Persis seperti dikatakan filsuf Italia, Benedetto Croce (1866-1952), kreativitas manusia bercorak multidimensional. Kreativitas manusia muncul sebagai unifikasi terhadap etika, logika, estetika dan penghayatan terhadap sejarah. Karena unifikasi itu, kreativitas manusia merupakan kekuatan yang tiada taranya bagi lahir dan tegaknya peradaban. Hasil olah kreativitas merupakan format konkret dari kemampuan untuk mengkomunikasikan suara batin dan kesadaran para pihak yang terlibat dalam proses lahirnya kreativitas itu. Jika sebuah negara disesaki oleh manusia yang gandrung akan kreativitas, maka dengan sendirinya negara tersebut telah memiliki landasan pijak untuk maju dan berkembang sebagai bangsa yang mandiri dalam bidang ekonomi dan industri. Sebagai konsekuensinya, niscaya bagi negara untuk terus-menerus piawai merawat kreativitas rakyat.

Di Indonesia, kesulitan negara merawat kreativitas rakyat berpulang pada negara itu sendiri. Kelemahan negara dalam konteks ini, terkait erat dengan empat hal. Pertama, orientasi proyek tak habis-habisnya mewarnai struktur kesadaran pengurus negara justru saat mereka diharapkan mampu menjalankan agenda pemberdayaan (empowering) rakyat dalam bidang sosial dan ekonomi. Karena kenyataan ini, para pengurus negara kesulitan bersikap obyektif saat harus menelisik hakikat kreativitas yang tumbuh berkembang dalam realitas kehidupan rakyat. Tak mengherankan pula jika para pengurus negara memiliki kemampuan yang amat sangat terbatas dalam memaknai arti penting transformasi budaya dan strategi kebudayaan yang melibatkan unsur dan anasir kreativitas dalam kehidupan rakyat.

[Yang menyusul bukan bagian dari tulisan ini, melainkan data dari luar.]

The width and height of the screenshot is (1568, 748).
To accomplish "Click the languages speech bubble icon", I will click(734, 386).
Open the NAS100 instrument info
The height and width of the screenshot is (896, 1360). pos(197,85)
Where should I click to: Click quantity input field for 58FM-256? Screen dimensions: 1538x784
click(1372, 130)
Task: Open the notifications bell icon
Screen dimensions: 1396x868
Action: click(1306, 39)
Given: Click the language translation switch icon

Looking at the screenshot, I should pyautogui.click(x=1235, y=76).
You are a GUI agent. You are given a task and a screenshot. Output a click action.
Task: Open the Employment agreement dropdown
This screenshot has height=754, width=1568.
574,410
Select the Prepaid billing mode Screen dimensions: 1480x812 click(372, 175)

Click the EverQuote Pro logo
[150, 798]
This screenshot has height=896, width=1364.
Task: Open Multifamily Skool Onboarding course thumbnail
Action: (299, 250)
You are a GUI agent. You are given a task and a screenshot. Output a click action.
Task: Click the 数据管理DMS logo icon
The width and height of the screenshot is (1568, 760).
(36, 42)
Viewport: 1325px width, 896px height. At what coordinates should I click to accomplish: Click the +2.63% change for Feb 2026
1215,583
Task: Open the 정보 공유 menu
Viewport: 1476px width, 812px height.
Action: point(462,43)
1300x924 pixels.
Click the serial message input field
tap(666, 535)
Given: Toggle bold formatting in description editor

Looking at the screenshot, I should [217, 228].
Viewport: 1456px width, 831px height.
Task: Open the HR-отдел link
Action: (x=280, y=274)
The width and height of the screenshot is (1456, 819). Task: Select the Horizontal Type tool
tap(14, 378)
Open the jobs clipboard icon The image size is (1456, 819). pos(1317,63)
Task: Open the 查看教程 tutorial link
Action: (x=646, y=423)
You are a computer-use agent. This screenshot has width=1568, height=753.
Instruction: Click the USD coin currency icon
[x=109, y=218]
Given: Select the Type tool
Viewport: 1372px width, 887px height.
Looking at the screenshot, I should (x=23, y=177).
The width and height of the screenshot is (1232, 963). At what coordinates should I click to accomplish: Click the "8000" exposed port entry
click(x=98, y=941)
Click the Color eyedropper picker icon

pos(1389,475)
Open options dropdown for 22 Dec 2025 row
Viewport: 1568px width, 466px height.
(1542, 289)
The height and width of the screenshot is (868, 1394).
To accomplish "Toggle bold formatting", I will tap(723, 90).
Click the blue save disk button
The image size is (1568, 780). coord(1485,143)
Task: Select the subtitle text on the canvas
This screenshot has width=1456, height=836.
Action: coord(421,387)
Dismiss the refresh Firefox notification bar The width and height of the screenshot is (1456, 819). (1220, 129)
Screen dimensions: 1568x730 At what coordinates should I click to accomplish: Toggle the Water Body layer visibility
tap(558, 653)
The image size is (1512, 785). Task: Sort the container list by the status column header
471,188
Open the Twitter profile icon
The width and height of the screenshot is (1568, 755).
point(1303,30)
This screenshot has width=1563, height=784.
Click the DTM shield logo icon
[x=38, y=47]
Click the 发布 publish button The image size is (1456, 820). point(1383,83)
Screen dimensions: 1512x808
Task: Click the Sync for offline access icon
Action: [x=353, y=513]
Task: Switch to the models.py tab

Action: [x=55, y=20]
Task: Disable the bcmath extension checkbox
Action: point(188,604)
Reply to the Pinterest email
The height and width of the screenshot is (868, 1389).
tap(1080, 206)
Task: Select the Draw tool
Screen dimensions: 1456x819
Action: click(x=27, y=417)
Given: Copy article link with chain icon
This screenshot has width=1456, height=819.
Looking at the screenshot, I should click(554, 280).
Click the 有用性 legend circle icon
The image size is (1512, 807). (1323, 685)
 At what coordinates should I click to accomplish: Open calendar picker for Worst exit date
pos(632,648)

Kedua, hubungan rakyat dan negara tak habis-habisnya diwarnai oleh perburuan rente (rent-seeking) para pihak pengendali jalannya birokrasi pemerintahan. Jalan yang ditempuh adalah pungli dan korupsi. Pamrih kalangan birokrat saat memberikan pelayanan kepada masyarakat, pada giliran selanjutnya tak memandang strategis kreativitas rakyat. Bahkan, elemen-elemen kreatif dalam kehidupan rakyat tak luput dari jangkauan perburuan rente. Kenyataan ini mengkristal sedemikian rupa sebagai kultur kekuasaan yang abai terhadap arti penting kreativitas rakyat. Sekali pun kreativitas rakyat itu merupakan landasan pijak bagi Indonesia menjangkau pelataran masa depan dengan kemajuan, semuanya dinegasikan oleh kuatnya tendensi pengurus negara untuk melakukan perburuan rente.

Ketiga, ada semacam kompetisi diam-diam antara pengurus negara dan elemen-elemen masyarakat yang berdiri di garda depan lahirnya kreativitas baru. Bagaimana pun ketika hasil sebuah olah kreativitas—dengan rakyat sebagai aktornya—muncul ke permukaan, maka dengan sendirinya, para pengurus negara berada dalam posisi “tersudutkan”. Rakyat yang masuk ke dalam cakupan “kaum kreatif” mendadak sontak lalu didedahkan sebagai musuh pengurus negara. Terlebih lagi ketika kreativitas rakyat melahirkan inspirasi-inspirasi mengangumkan tentang bagaimana sejatinya Indonesia dikelola secara bermartabat, semaunya tak serta-merta diterima secara lapang dada oleh para pengurus negara. Realisme inilah yang dapat menjelaskan, mengapa hingga detik ini hampir tak ada obsesi di kalangan pengurus negara untuk dengan sungguh-sungguh mempublikasikan buku berisikan aneka paten, sebagai wujud nyata pencapaian anak-anak bangsa.

Analisis di atas bermuara pada kesimpulan, bahwa tidaklah mudah bagi setiap pengurus negara merawat kreativitas rakyat. Kehendak jajaran pemerintahan Bali untuk membentuk tim khusus guna menginventarisasi seluruh motif kerajinan perak rakyat Bali memang patut diapresiasi. Tetapi upaya itu jelas tak cukup. Upaya ini necessary but not sufficient. Hal mendasar yang dibutuhkan adalah reorientasi pengelolaan negara. Para pengurus negara harus mulai belajar mengabdi kepada rakyat dalam pengertiannya yang utuh. Tanpa pengabdian terhadap rakyat, mustahil pengurus negara mampu merawat kreativitas rakyat. Mustahil dan mustahil.